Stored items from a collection
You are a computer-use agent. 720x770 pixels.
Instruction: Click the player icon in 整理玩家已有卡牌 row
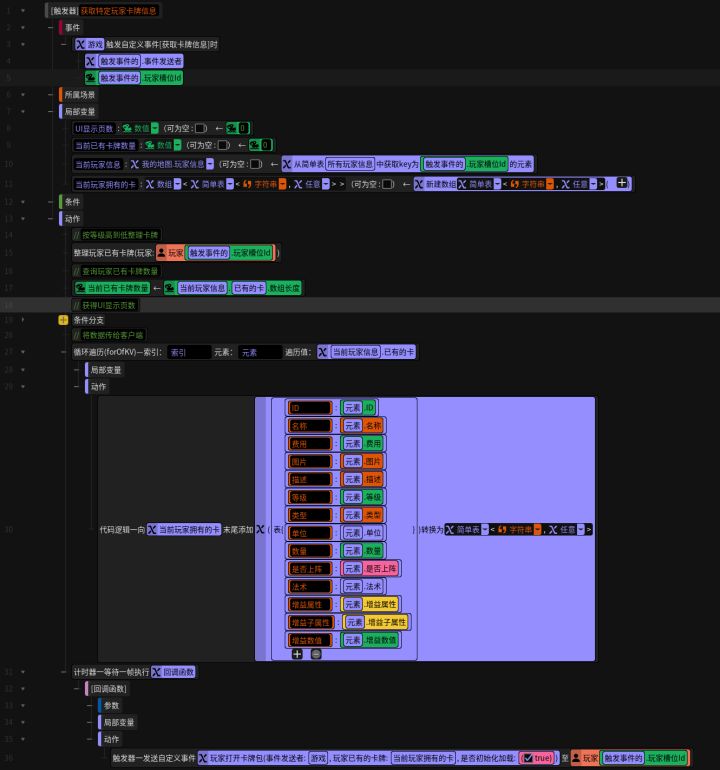[x=161, y=253]
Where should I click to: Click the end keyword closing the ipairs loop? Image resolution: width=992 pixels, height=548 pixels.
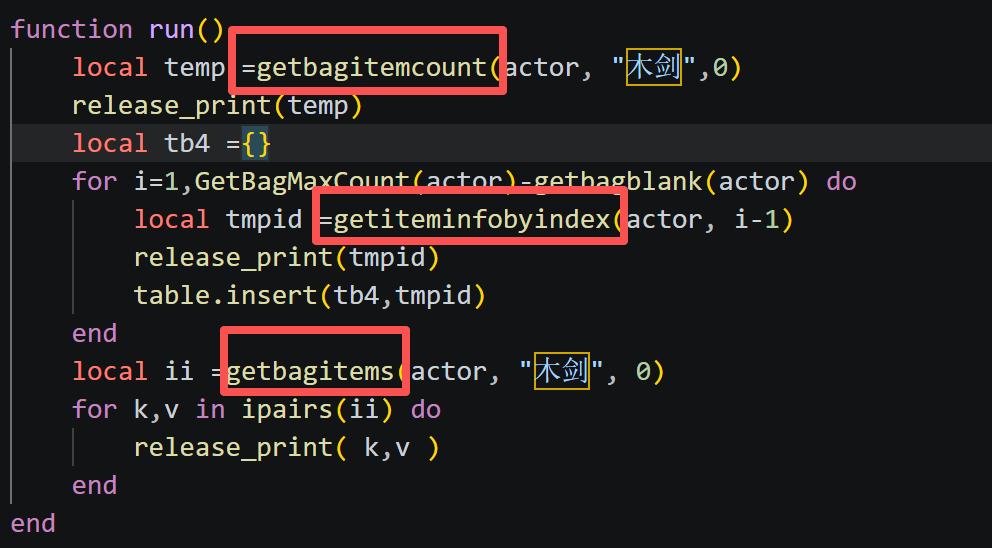pos(94,485)
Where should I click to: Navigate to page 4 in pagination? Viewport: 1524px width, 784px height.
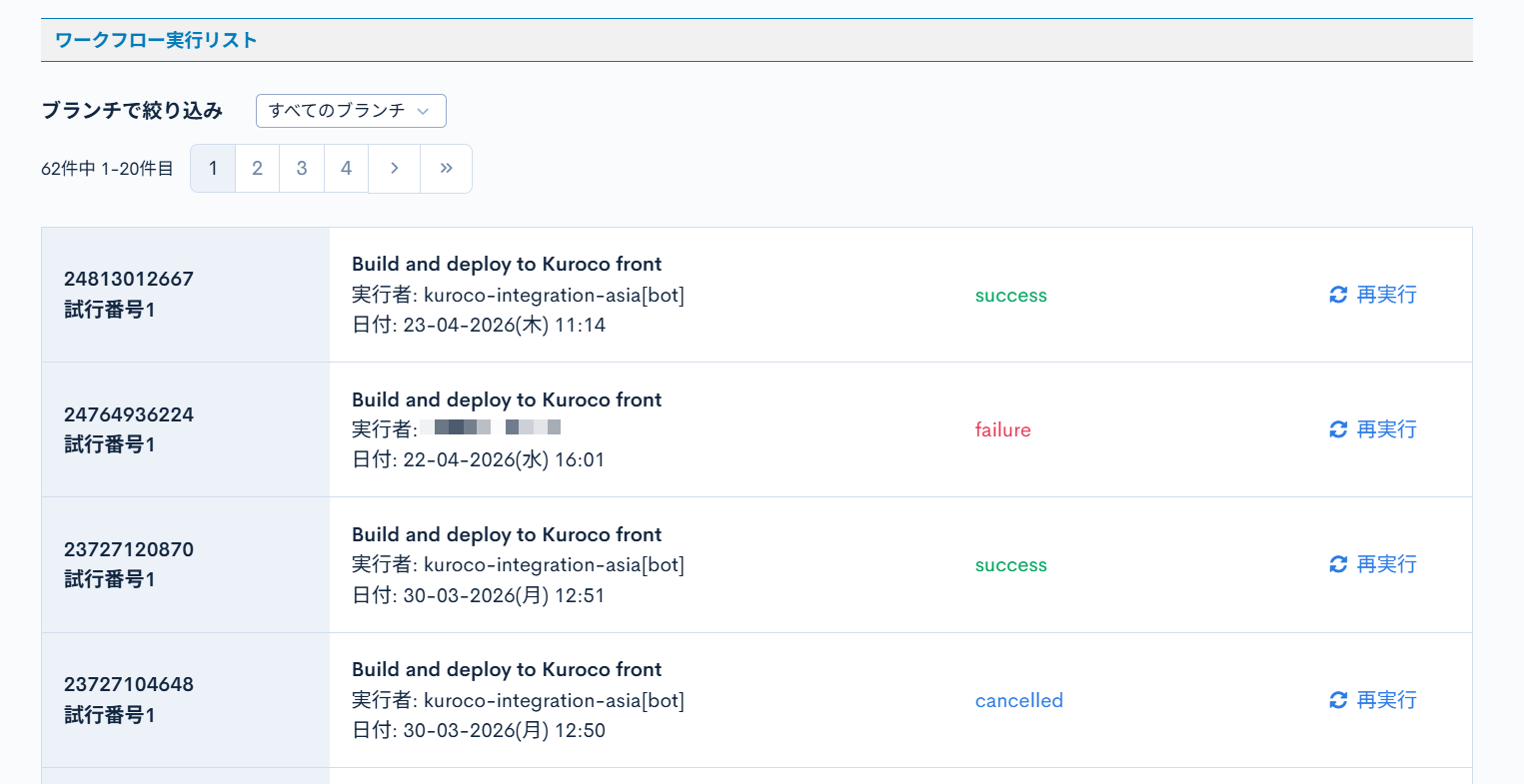pos(346,169)
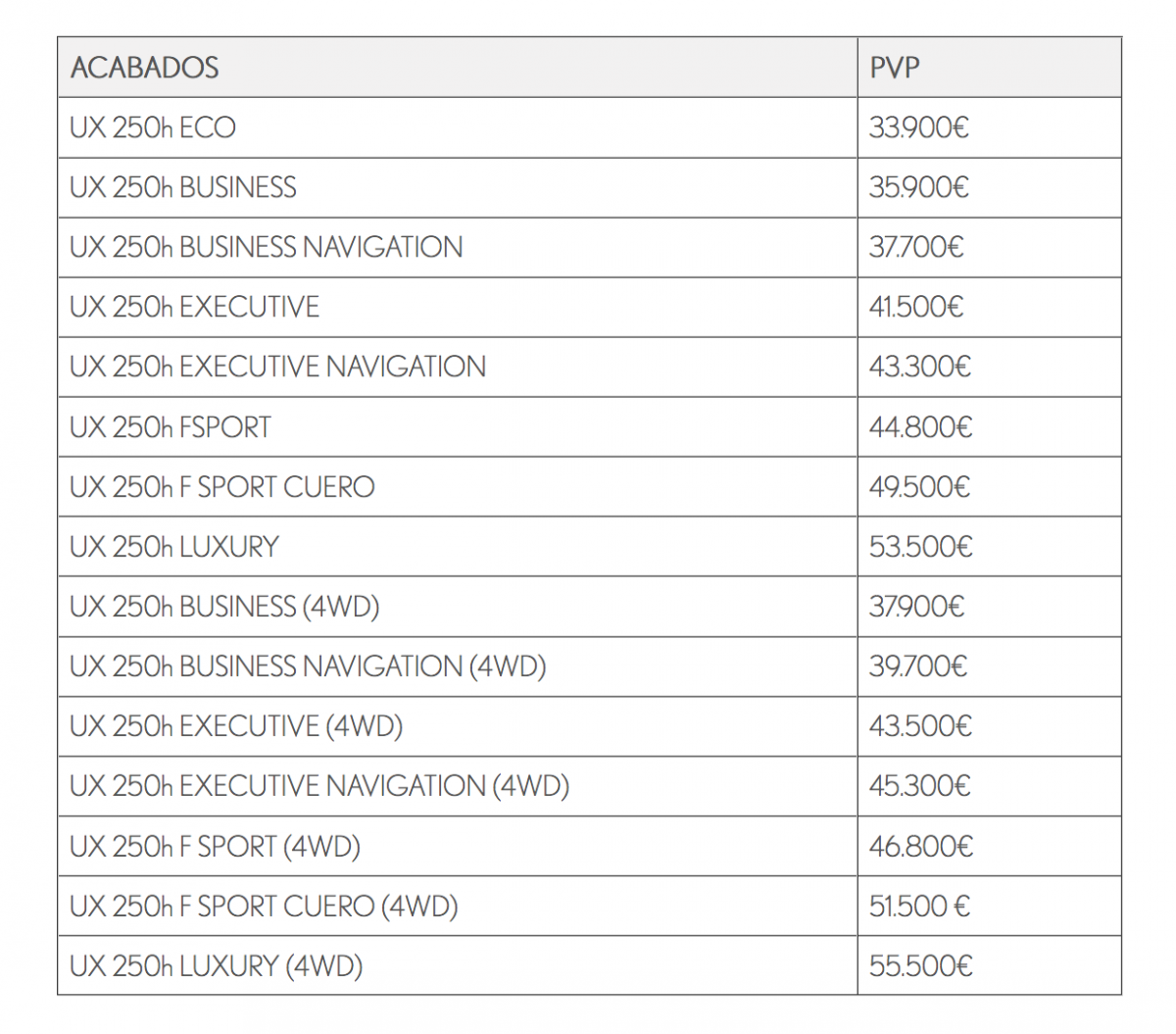Click the PVP column header
1176x1034 pixels.
click(x=894, y=68)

Work instructions
Could the entries above be written out word for word, with no pictures?

Output for this exercise
You are a computer-use agent. 720x770 pixels.
Instruction: Click the player icon in 整理玩家已有卡牌 row
[x=161, y=253]
Where should I click to: Click the end keyword closing the ipairs loop? Image resolution: width=992 pixels, height=548 pixels.
pos(94,485)
Where should I click to: Navigate to page 4 in pagination? Viewport: 1524px width, 784px height.
pos(346,169)
Click the PVP column header
1176x1034 pixels.
click(x=894, y=68)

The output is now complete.